TASK DETAILS>
Going down the data below, set down exactly the line with "The width and height of the screenshot is (1486, 642)." and each line after it through the line with "Task: Click the green lock security icon"; no other lines.

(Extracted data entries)

—————

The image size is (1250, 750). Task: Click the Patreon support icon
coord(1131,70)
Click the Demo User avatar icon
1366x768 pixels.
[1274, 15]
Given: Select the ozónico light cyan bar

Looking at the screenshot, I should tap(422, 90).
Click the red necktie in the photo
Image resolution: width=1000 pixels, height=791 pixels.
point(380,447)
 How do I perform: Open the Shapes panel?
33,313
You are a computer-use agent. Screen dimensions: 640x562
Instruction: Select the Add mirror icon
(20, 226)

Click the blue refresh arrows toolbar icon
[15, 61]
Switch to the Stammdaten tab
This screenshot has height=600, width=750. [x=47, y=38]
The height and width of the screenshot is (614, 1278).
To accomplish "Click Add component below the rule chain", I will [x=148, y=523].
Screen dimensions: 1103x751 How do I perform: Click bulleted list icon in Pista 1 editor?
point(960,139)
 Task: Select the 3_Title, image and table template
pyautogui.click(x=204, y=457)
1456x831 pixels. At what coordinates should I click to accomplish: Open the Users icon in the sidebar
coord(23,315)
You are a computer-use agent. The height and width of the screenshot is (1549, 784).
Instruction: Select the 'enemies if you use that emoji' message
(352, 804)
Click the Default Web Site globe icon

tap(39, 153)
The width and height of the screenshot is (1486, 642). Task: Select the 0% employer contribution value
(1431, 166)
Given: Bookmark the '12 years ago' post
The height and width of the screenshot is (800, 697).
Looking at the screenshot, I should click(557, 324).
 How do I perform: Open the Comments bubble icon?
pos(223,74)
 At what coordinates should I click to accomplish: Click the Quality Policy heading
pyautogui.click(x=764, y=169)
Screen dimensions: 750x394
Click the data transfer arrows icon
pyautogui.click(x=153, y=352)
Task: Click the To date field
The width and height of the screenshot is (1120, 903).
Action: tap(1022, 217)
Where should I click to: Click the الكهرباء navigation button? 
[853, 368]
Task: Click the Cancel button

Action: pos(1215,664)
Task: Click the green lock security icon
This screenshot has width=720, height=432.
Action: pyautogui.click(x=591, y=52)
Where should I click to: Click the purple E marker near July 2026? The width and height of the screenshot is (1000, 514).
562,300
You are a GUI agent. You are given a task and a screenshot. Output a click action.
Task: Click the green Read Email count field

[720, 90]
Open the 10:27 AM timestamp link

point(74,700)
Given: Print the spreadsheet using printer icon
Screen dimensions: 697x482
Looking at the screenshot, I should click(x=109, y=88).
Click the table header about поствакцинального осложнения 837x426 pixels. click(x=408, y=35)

—————

YOUR SOLUTION>
The width and height of the screenshot is (1486, 642). Task: Select the 0% employer contribution value
(1431, 166)
Given: Bookmark the '12 years ago' post
The height and width of the screenshot is (800, 697).
Looking at the screenshot, I should click(557, 324).
 How do I perform: Open the Comments bubble icon?
pos(223,74)
 At what coordinates should I click to accomplish: Click the Quality Policy heading
pyautogui.click(x=764, y=169)
Screen dimensions: 750x394
Click the data transfer arrows icon
pyautogui.click(x=153, y=352)
Task: Click the To date field
The width and height of the screenshot is (1120, 903).
Action: tap(1022, 217)
Where should I click to: Click the الكهرباء navigation button? 
[853, 368]
Task: Click the Cancel button

Action: pos(1215,664)
Task: Click the green lock security icon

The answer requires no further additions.